An EC-3 of 1.28 % was determined for the positive control isoeugenol in the current study using a linear regression method with an excellent fit. This is in agreement with the mean EC-3 value of isoeugenol of 1.2 +/- 0.6% (Basketter & Cadby, Contact Dermatitis 2004 Jan;50(1):15-7). A potency value of 320 µg/cm² was calculated. These data would classify isoeugenol as a moderate sensitizer (potency value between 100 and 1000 µg/cm²) and are consistant with previously reported results; this demonstrate the capability of the test laboratory to identify positive dermal sensitizers.

In vivo (LLNA)

Resultsopen allclose all

Any other information on results incl. tables

Table 7.4.1: DPM measurements:

Treatment (% of test material)	N° of animal	Mean DPM	Standard Deviation	Standard error of the mean
1	5	17.3	11.8	5.3
5	5	22.3	18.7	8.4
10	5	28.4	9.8	4.4
20	5	29.6	28.4	12.7
40	5	65.9	23.6	10.6
AOO	7	27.0	13.0	4.9
Isoeugenol 0.5 %	5	16.9	19.3	8.6
Isoeugenol 1.0 %	5	28.7	32.1	14.3
Isoeugenol 5.0 %	5	326.7	141.5	63.3
AOO= Acetone- Olive Oil (4:1) = vehicle

DPM measurements for the four first different concentrations of test material (1%, 5%, 10%, 20%) were similar to DPM measurement of vehicle. DPM measurements for the 5th and last concentration tested (40%) was roughly 2 times higher than vehicle.

 

Table 7.4.2: Stimulation Index Following Exposure to Test & Control Material

Treatment (% of test material)	Mean Stimulation Index (SI)	Standard error of the mean
1	0.6	0.2
5	0.8	0.3
10	1.1	0.2
20	1.1	0.5
40	2.4	0.4
Isoeugenol 0.5 %	0.6	0.3
Isoeugenol 1.0 %	1.1	0.5
Isoeugenol 5.0 %	12.1	2.3

All the calculated SI values for the test material were smaller than 3, for that reason no reliable EC-3 could be calculated (EC-3 > 40 %). Calculation of the EC-3 potency value assumed a conversion of 1 mL = 1 g and was based on an exposure area of 1 cm² per mouse ear and the application of 25 µL. The EC-3 potency value for isoeugenol was determined to be 320 µg/cm². With an EC-3 greater than 40% for ST 30 C 03, the potency value of the test article can only be estimated to be greater than 10000 µg/cm².       

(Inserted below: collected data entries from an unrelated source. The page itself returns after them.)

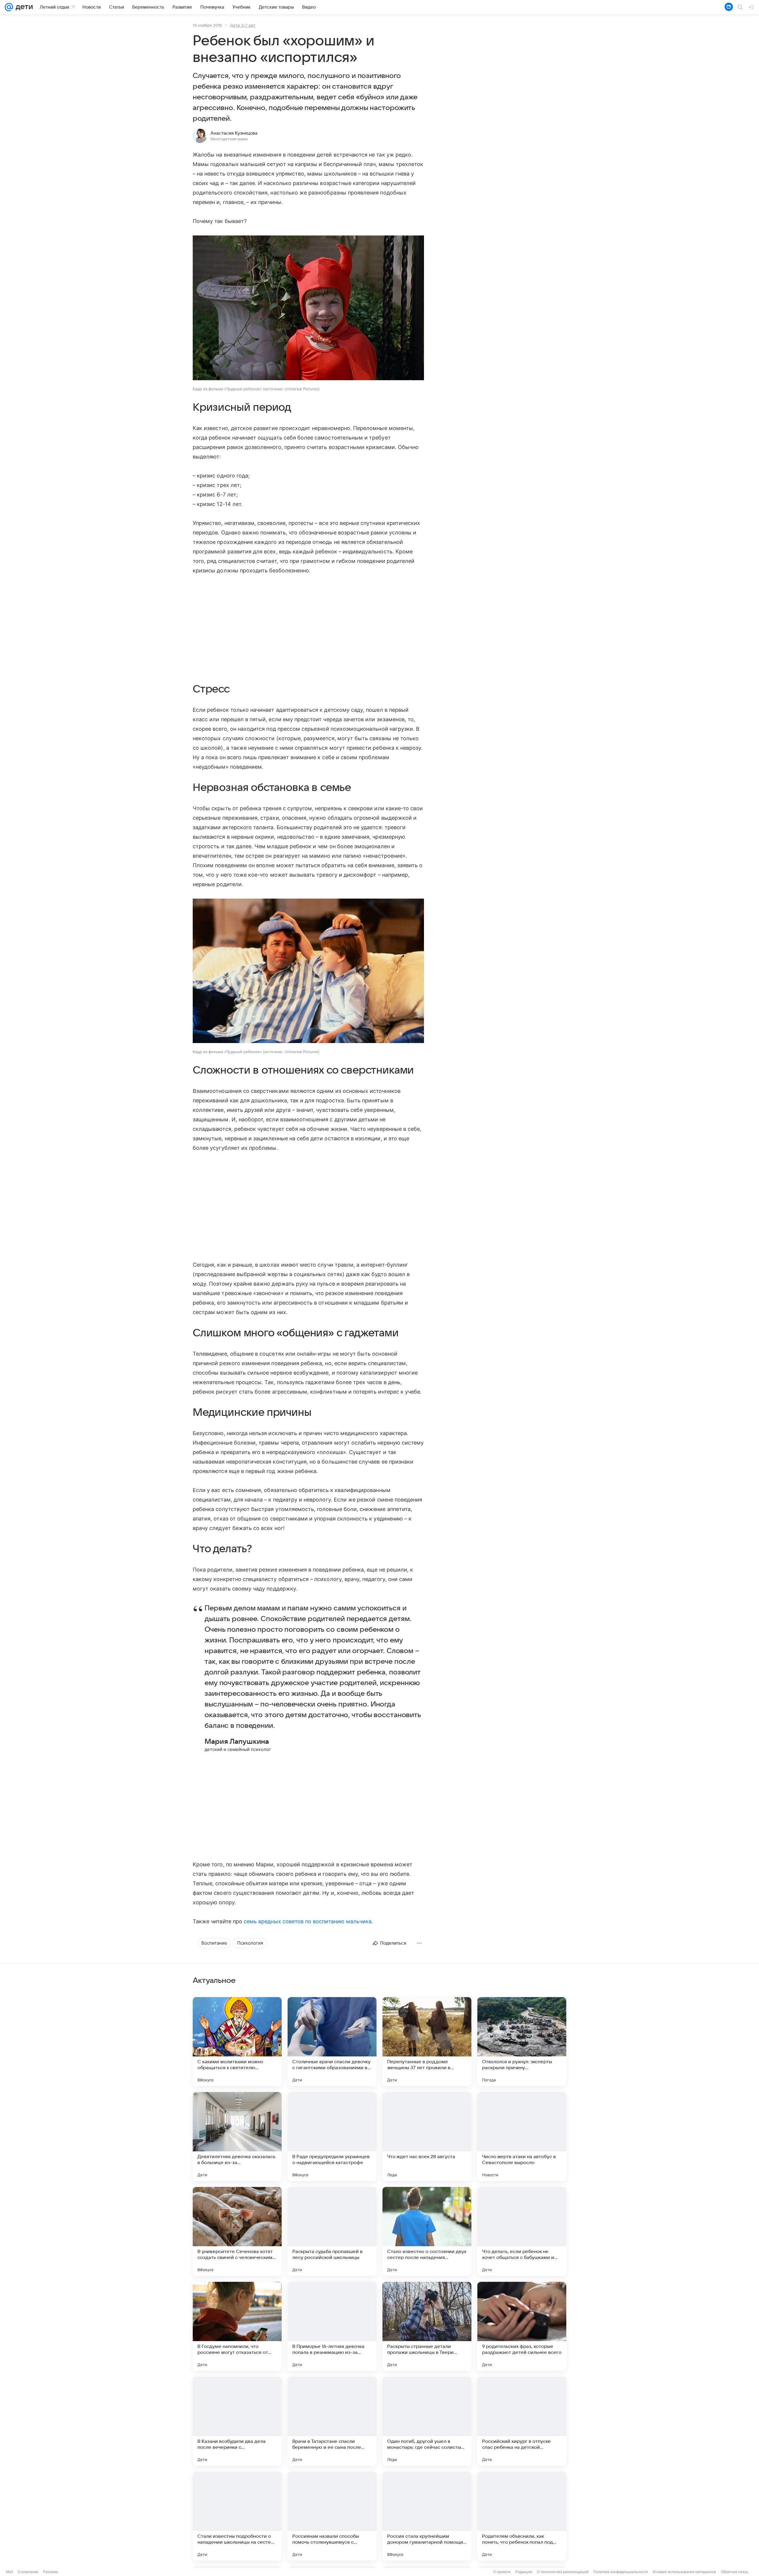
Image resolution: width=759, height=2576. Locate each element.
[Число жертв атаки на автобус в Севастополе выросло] (521, 2136)
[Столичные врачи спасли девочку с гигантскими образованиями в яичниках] (332, 2041)
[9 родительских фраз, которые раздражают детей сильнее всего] (521, 2326)
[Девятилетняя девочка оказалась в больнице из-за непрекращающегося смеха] (237, 2136)
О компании (28, 2571)
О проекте (502, 2571)
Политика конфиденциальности (620, 2571)
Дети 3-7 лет (242, 25)
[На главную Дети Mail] (23, 7)
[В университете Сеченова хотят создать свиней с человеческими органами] (237, 2231)
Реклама (50, 2571)
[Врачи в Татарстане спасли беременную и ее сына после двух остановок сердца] (332, 2421)
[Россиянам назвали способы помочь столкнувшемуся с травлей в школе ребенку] (332, 2516)
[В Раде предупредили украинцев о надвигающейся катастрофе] (332, 2136)
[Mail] (9, 7)
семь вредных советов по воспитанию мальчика (307, 1921)
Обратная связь (734, 2571)
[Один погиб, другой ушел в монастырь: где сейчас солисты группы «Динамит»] (426, 2421)
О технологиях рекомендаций (563, 2571)
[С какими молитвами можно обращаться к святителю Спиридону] (237, 2041)
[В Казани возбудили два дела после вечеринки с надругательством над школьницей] (237, 2421)
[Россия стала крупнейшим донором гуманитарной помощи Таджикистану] (426, 2516)
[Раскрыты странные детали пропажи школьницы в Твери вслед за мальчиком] (426, 2326)
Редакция (523, 2571)
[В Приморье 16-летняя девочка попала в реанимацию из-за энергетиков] (332, 2326)
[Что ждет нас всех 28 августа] (426, 2136)
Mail (9, 2571)
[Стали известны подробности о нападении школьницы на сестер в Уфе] (237, 2516)
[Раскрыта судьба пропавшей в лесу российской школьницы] (332, 2231)
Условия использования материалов (684, 2571)
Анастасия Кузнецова (234, 133)
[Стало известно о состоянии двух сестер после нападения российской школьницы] (426, 2231)
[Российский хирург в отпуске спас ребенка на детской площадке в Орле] (521, 2421)
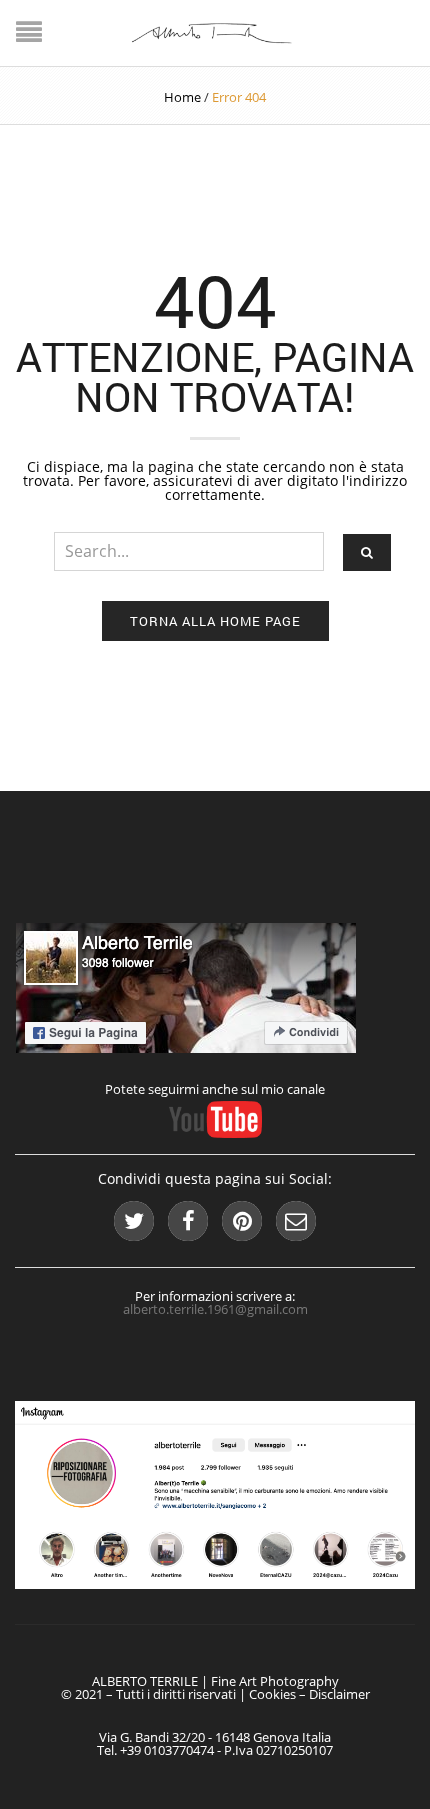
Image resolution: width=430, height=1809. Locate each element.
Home (182, 97)
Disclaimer (339, 1694)
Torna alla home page (215, 621)
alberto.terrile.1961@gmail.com (215, 1309)
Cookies (272, 1694)
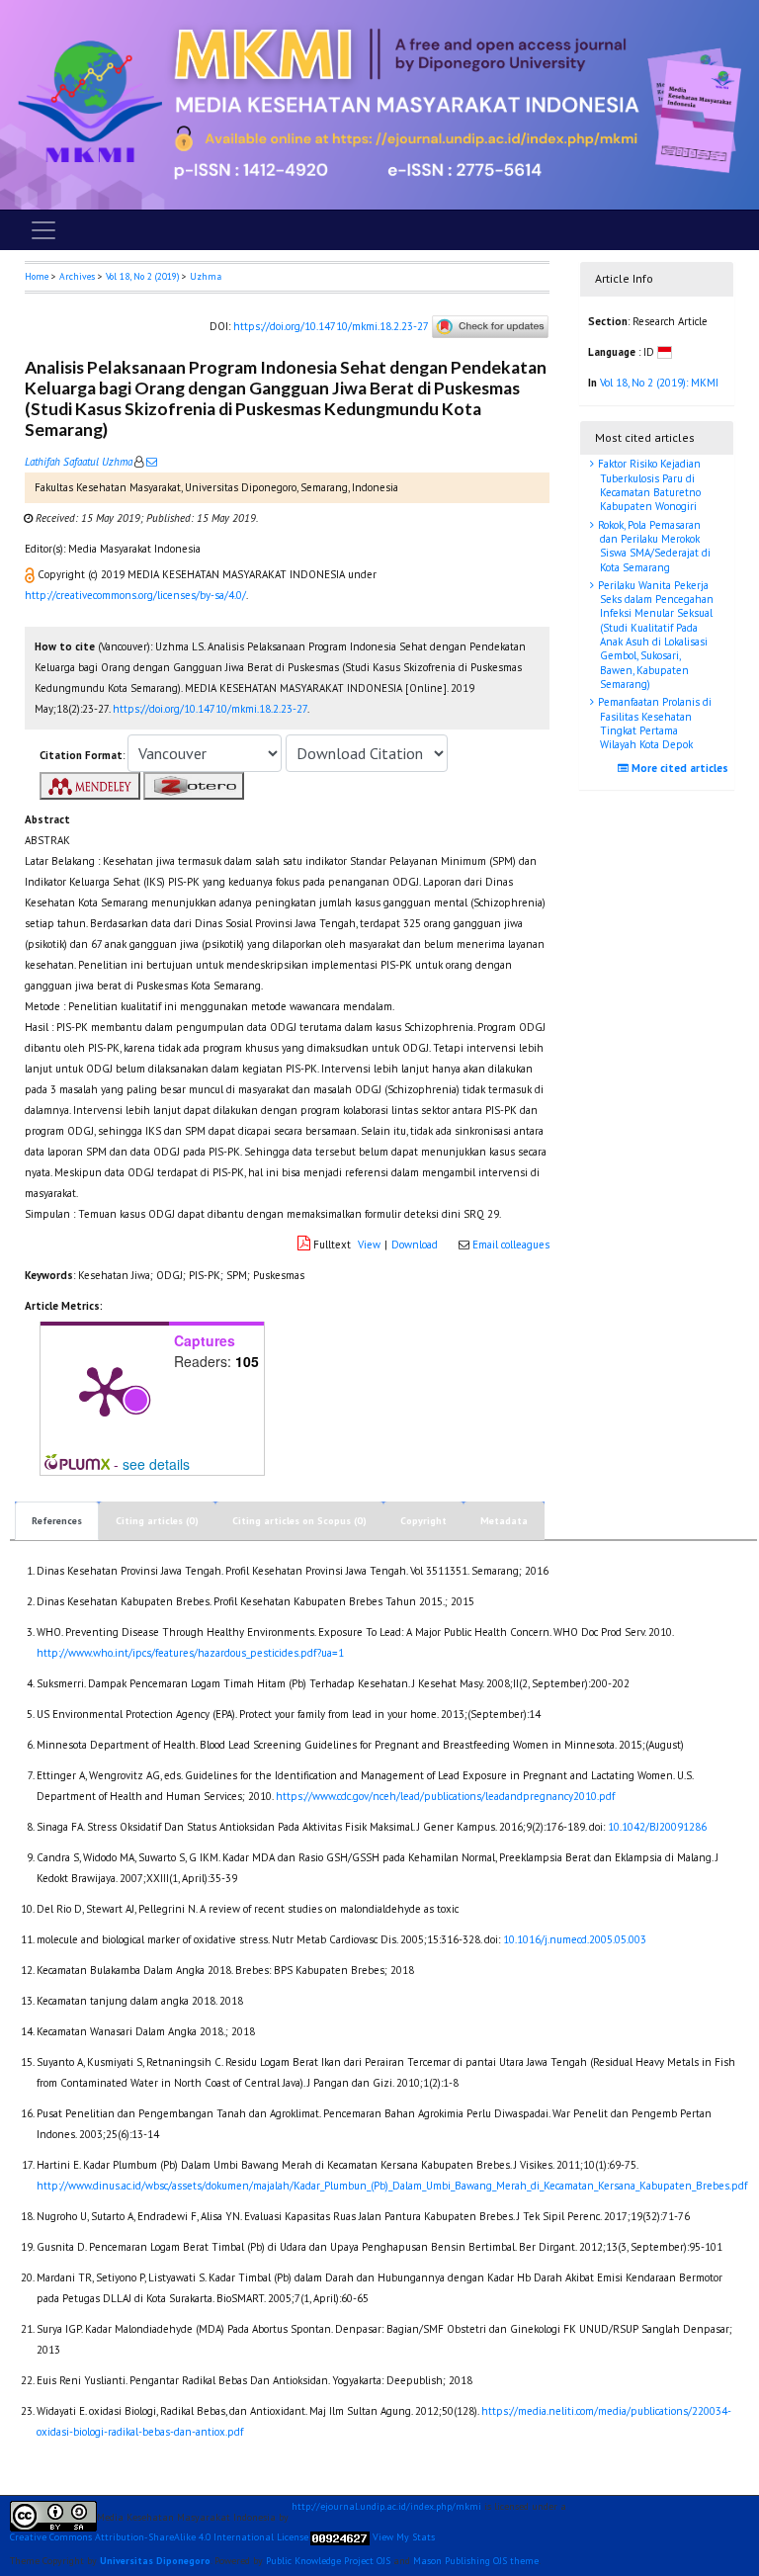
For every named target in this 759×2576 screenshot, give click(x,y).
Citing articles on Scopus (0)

Applicant's summary and conclusion

Interpretation of results:

not sensitising

Remarks:

Migrated information Criteria used for interpretation of results: EU

Conclusions:

Under the test conditions, the test material (1%-40%) did not produce evidence of skin sensitization (delayed contact hypersensitivity).

Executive summary:

The sensitization potential of the test material was evaluated in a Local Lymph Node Assay performed according to the OECD test guideline No. 429 and in compliance with GLP, by measuring its ability to stimulate proliferation of lymphocytes within the auricular lymph nodes of female CBA/J mice.

Mice were treated daily for three consecutive days by direct epicutaneous application of 25 µL of test or control article to the dorsum of each ear. The test material was tested at 1%, 5%, 10%, 20%, and 40% final concentrations in acetone/olive oil. The control articles included the vehicle, acetone/olive oil (AOO), and a known sensitizer, isoeugenol. Isoeugenol was tested at 0.5%, 1.0%, and 5.0% concentrations in AOO (4:1). The mice were observed daily. Three days after the final auricular application, the animals were injected intravenously with I-125 labeled Iododeoxyuridine to label proliferating cells. I-125 incorporation was quantified using a gamma counter.

The irritant potential of the test item was assessed in parallel by measurement of ear thickness on days 1 and 3.

None of the mice assigned to this study experienced visible irritation or other adverse toxic effects.

A significant lymphoproliferation was noted in the positive control group, the study was therefore considered valid.

The test material (1%-40%) did not induce delayed contact hypersensitivity in the murine Local Lymph Node Assay.

Under the test conditions, the test material is not classified according to the annex VI of the Regulation (EC) No. 1272/2008 (CLP) and of the Directive 67/548/EEC

This study is considered as acceptable and satisfies the requirement for sensitisation endpoint.